_PROBLEM REQUIREMENTS_. Would you retype, word for word, only the lines from the one holding "The height and width of the screenshot is (817, 1456)." through the final line of the entries below, without the pictures?

Saved entries
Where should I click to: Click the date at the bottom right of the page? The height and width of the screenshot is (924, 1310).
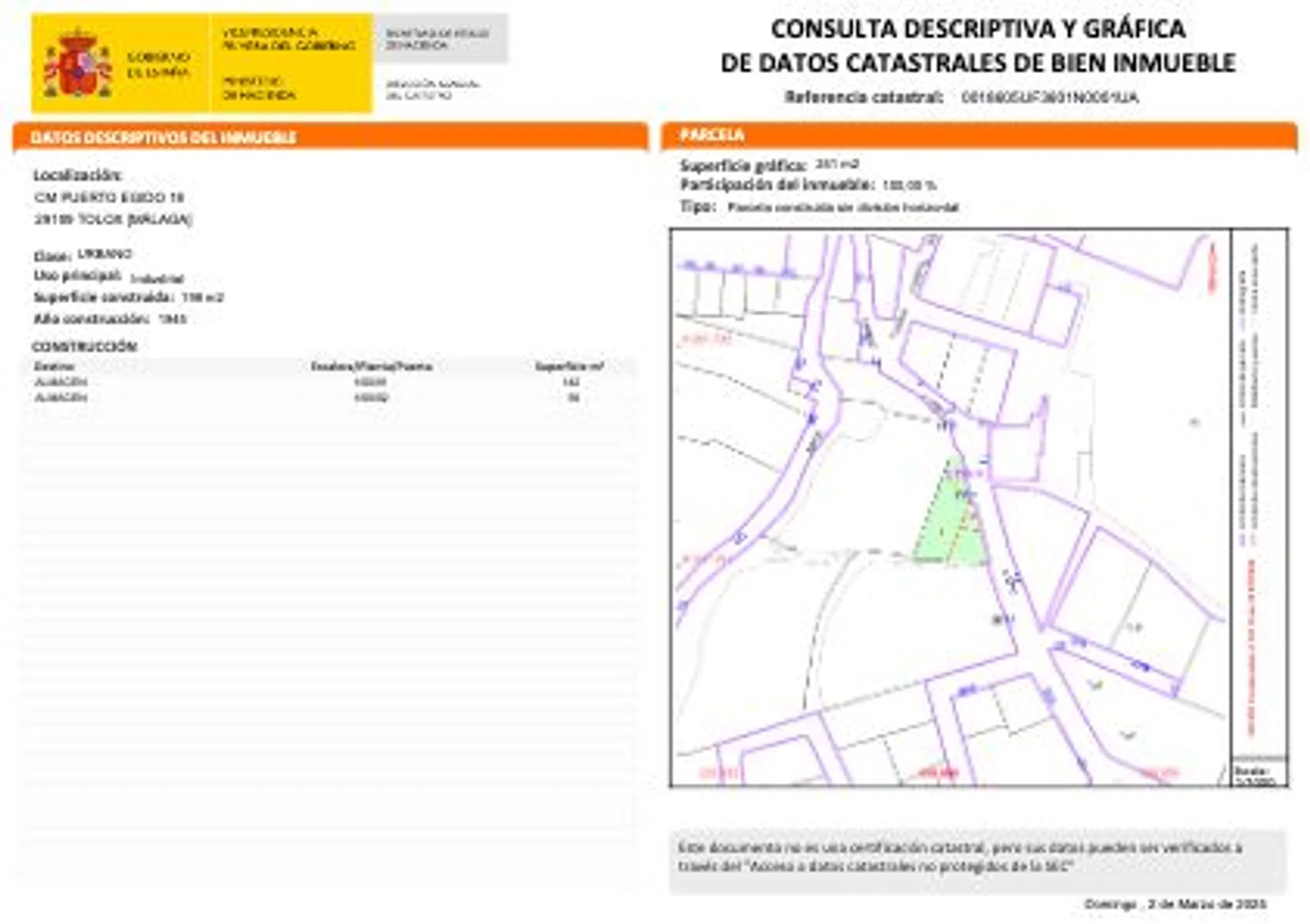[1174, 904]
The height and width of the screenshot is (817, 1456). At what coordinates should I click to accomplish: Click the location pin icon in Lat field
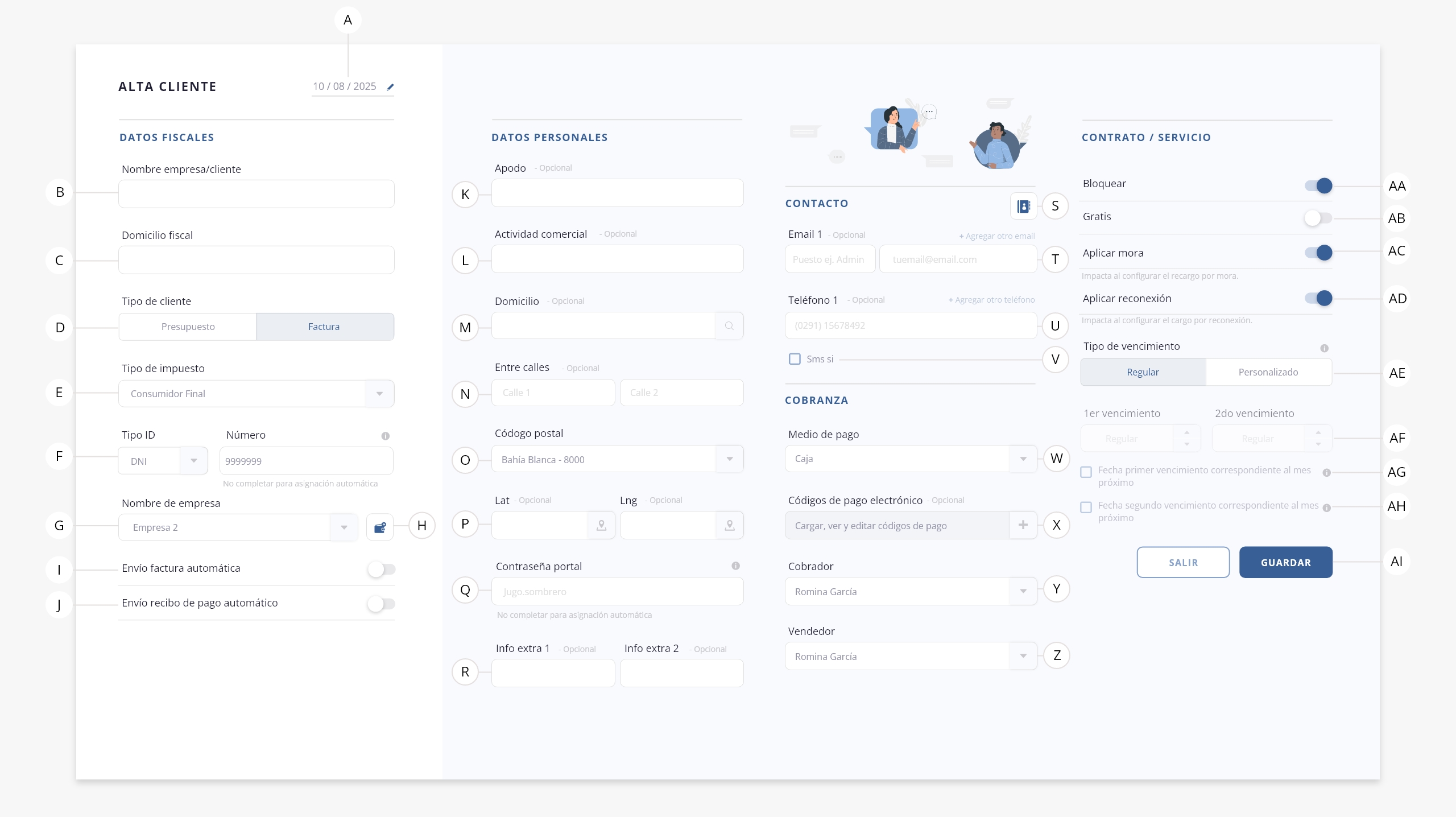pos(601,526)
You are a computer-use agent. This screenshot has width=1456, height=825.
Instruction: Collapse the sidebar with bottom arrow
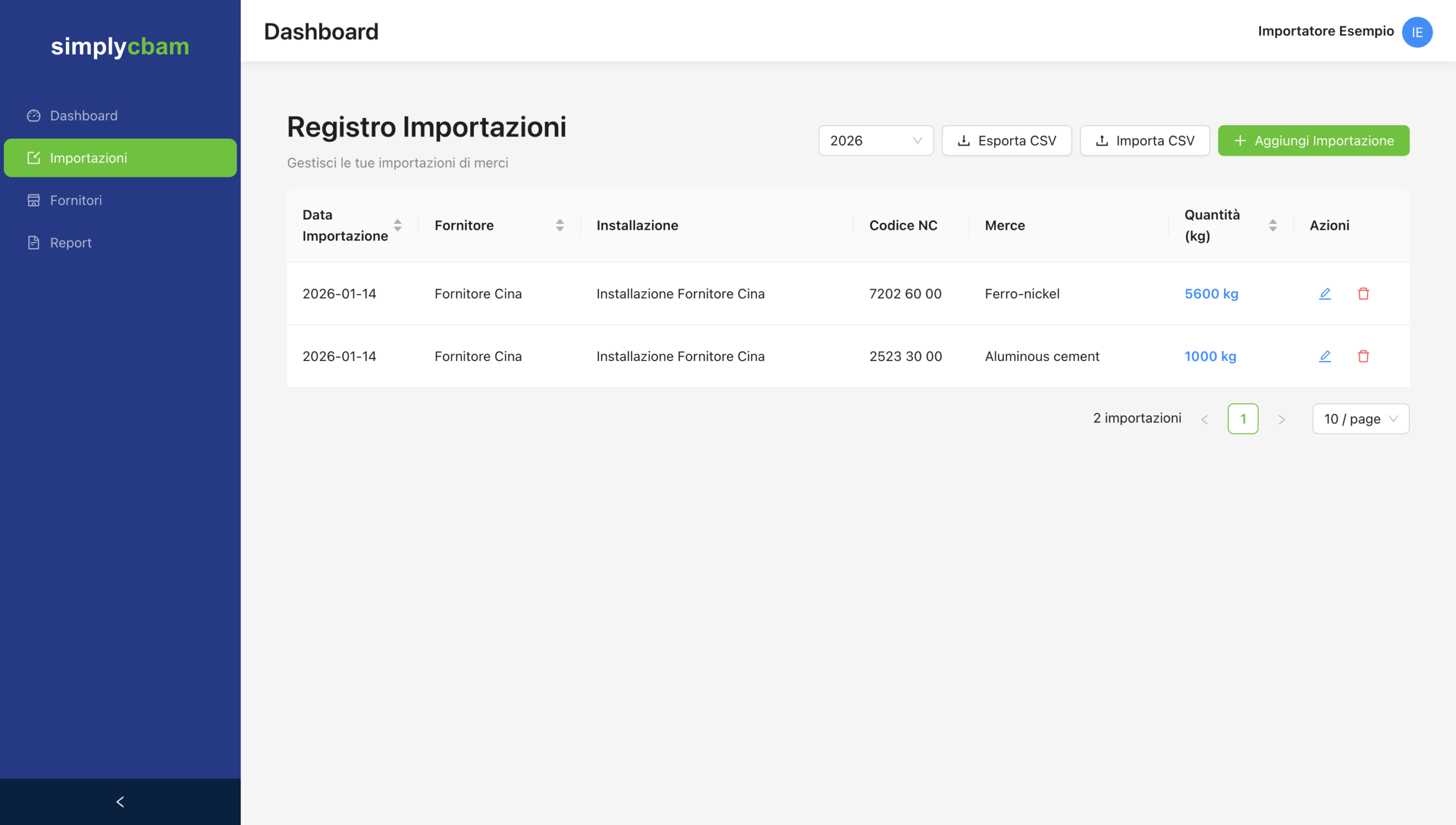pos(120,802)

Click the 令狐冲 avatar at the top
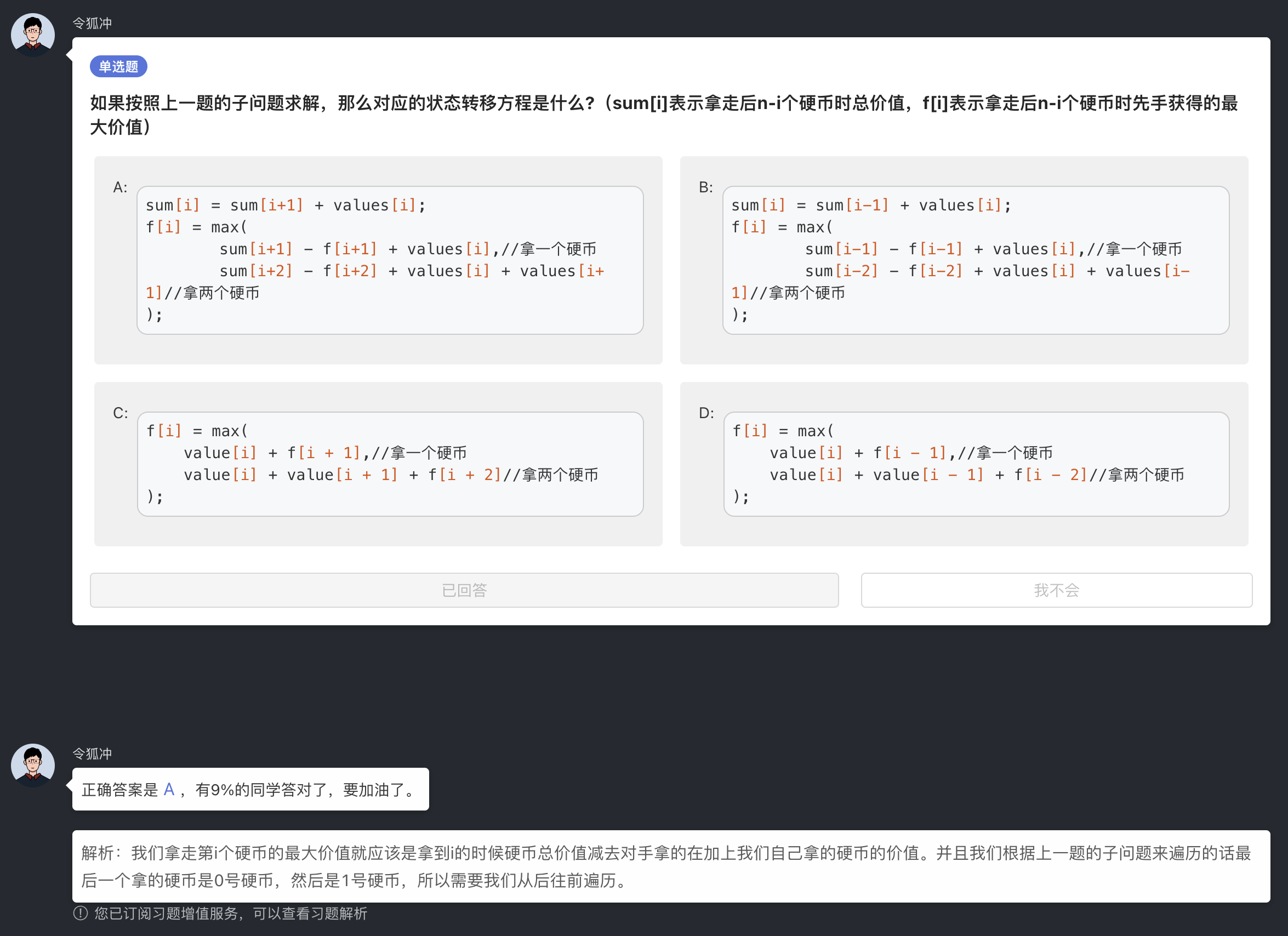[x=32, y=34]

_OUTPUT FOR THIS TASK_.
The height and width of the screenshot is (817, 1456). At what coordinates should I click to accomplish: Click the location pin icon in Lat field
pos(601,526)
You are a computer-use agent. This screenshot has width=1456, height=825.
Instruction: Collapse the sidebar with bottom arrow
pos(120,802)

Click the 令狐冲 avatar at the top
[x=32, y=34]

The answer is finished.